The changes described in this procedure will persist after rebooting the system.

Additional resources

  • For further details about loading kernel modules during the boot process, see the modules-load.d(5) manual page.

3.11. Preventing kernel modules from being automatically loaded at system boot time

The following procedure describes how to add a kernel module to a denylist so that it will not be automatically loaded during the boot process.

Prerequisites

  • Root permissions
  • The kmod package is installed.
  • Ensure that a kernel module in a denylist is not vital for your current system configuration.

Procedure

  1. Select a kernel module that you want to put in a denylist:

    $ lsmod
    
    Module                  Size  Used by
    fuse                  126976  3
    xt_CHECKSUM            16384  1
    ipt_MASQUERADE         16384  1
    uinput                 20480  1
    xt_conntrack           16384  1
    …​

    The lsmod command displays a list of modules loaded to the currently running kernel.

    • Alternatively, identify an unloaded kernel module you want to prevent from potentially loading.

      All kernel modules are located in the /lib/modules/<KERNEL_VERSION>/kernel/<SUBSYSTEM>/ directory.

  2. Create a configuration file for a denylist:

    # vim /etc/modprobe.d/blacklist.conf
    
    	# Blacklists <KERNEL_MODULE_1>
    	blacklist <MODULE_NAME_1>
    	install <MODULE_NAME_1> /bin/false
    
    	# Blacklists <KERNEL_MODULE_2>
    	blacklist <MODULE_NAME_2>
    	install <MODULE_NAME_2> /bin/false
    
    	# Blacklists <KERNEL_MODULE_n>
    	blacklist <MODULE_NAME_n>
    	install <MODULE_NAME_n> /bin/false
    	…​

    The example shows the contents of the blacklist.conf file, edited by the vim editor. The blacklist line ensures that the relevant kernel module will not be automatically loaded during the boot process. The blacklist command, however, does not prevent the module from being loaded as a dependency for another kernel module that is not in a denylist. Therefore the install line causes the /bin/false to run instead of installing a module.

    The lines starting with a hash sign are comments to make the file more readable.

    Note

    When entering the name of a kernel module, do not append the .ko.xz extension to the end of the name. Kernel module names do not have extensions; their corresponding files do.
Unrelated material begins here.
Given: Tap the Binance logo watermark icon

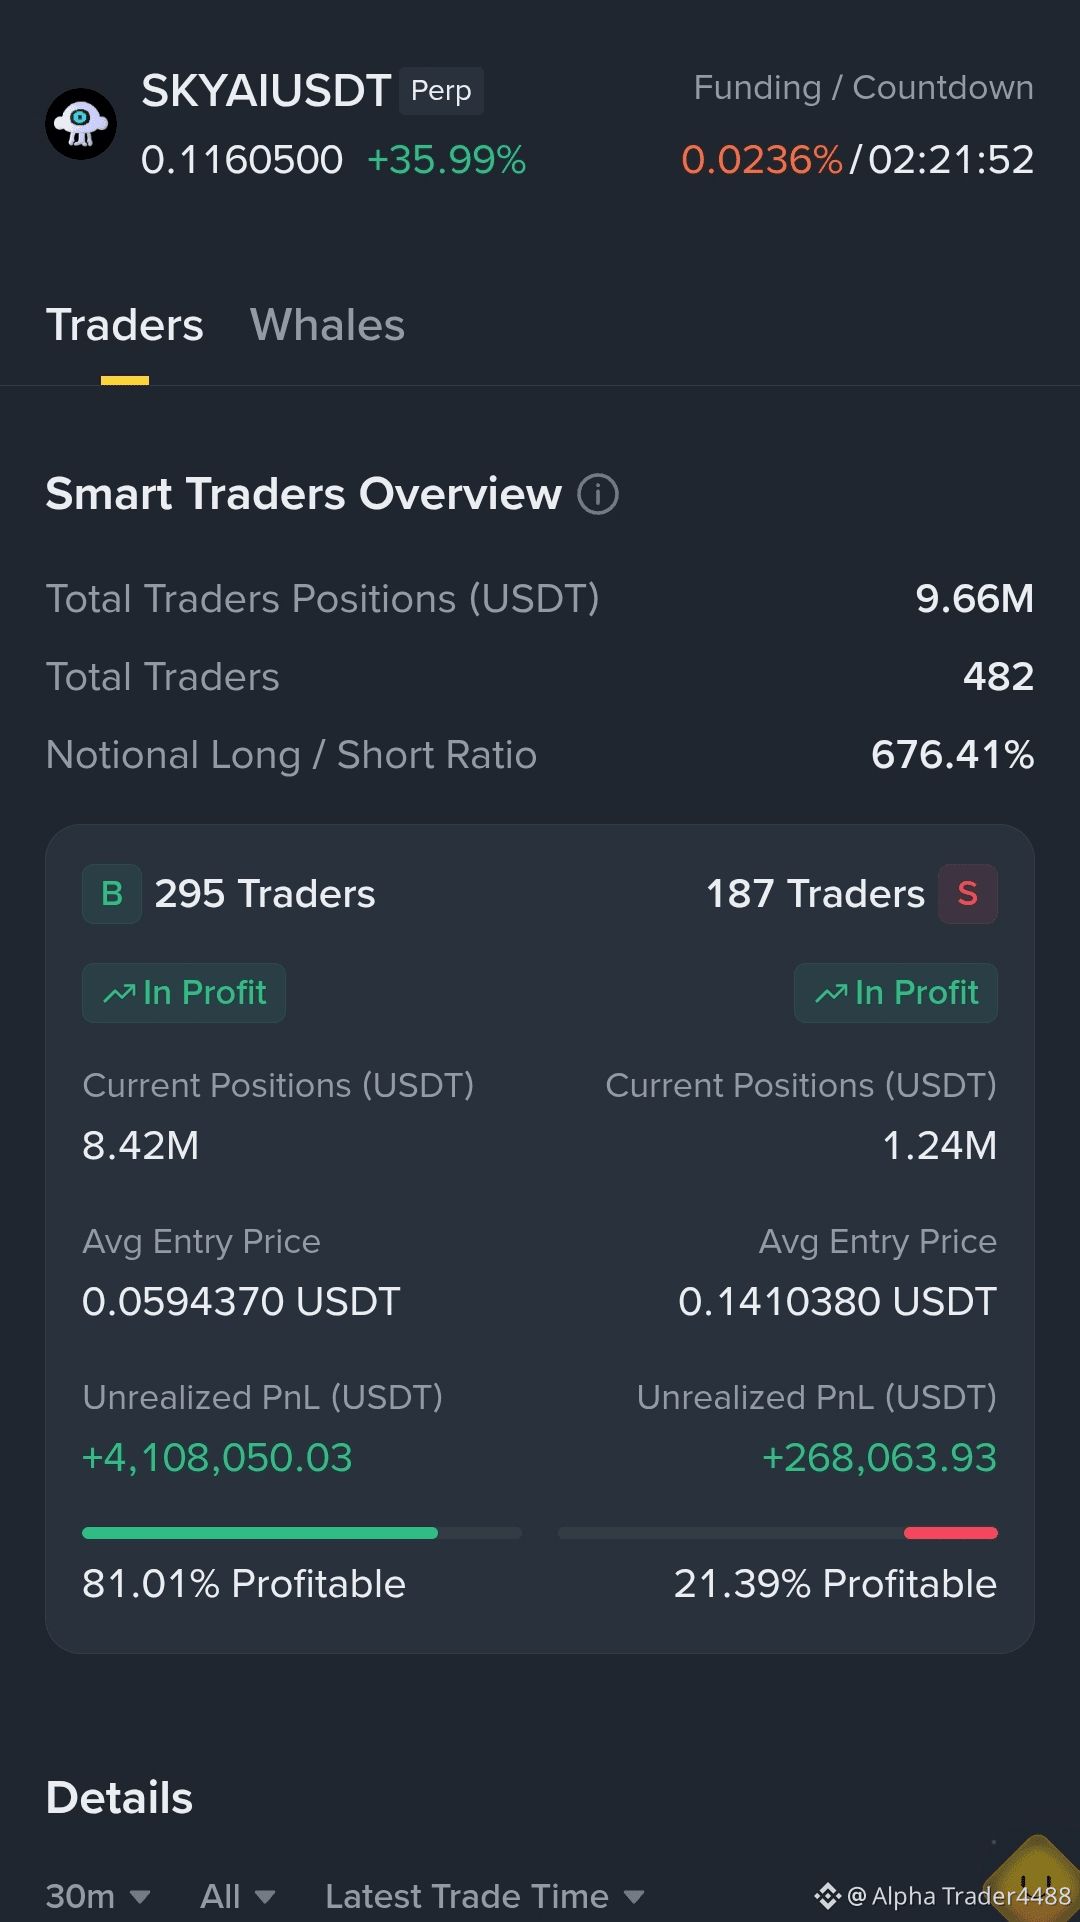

  3. Create a backup copy of the current initial ramdisk image before rebuilding:

    # cp /boot/initramfs-$(uname -r).img /boot/initramfs-$(uname -r).bak.$(date +%m-%d-%H%M%S).img

    The command above creates a backup initramfs image in case the new version has an unexpected problem.

    • Alternatively, create a backup copy of other initial ramdisk image which corresponds to the kernel version for which you want to put kernel modules in a denylist:

      # cp /boot/initramfs-<SOME_VERSION>.img /boot/initramfs-<SOME_VERSION>.img.bak.$(date +%m-%d-%H%M%S)
  4. Generate a new initial ramdisk image to reflect the changes:

    # dracut -f -v
    • If you are building an initial ramdisk image for a different kernel version than you are currently booted into, specify both target initramfs and kernel version:

      # dracut -f -v /boot/initramfs-<TARGET_VERSION>.img <CORRESPONDING_TARGET_KERNEL_VERSION>
  5. Reboot the system:

    $ reboot
Important

The changes described in this procedure will take effect and persist after rebooting the system. If you improperly put a key kernel module in a denylist, you can face an unstable or non-operational system.

Additional resources

  • For further details concerning the dracut utility, refer to the dracut(8) manual page.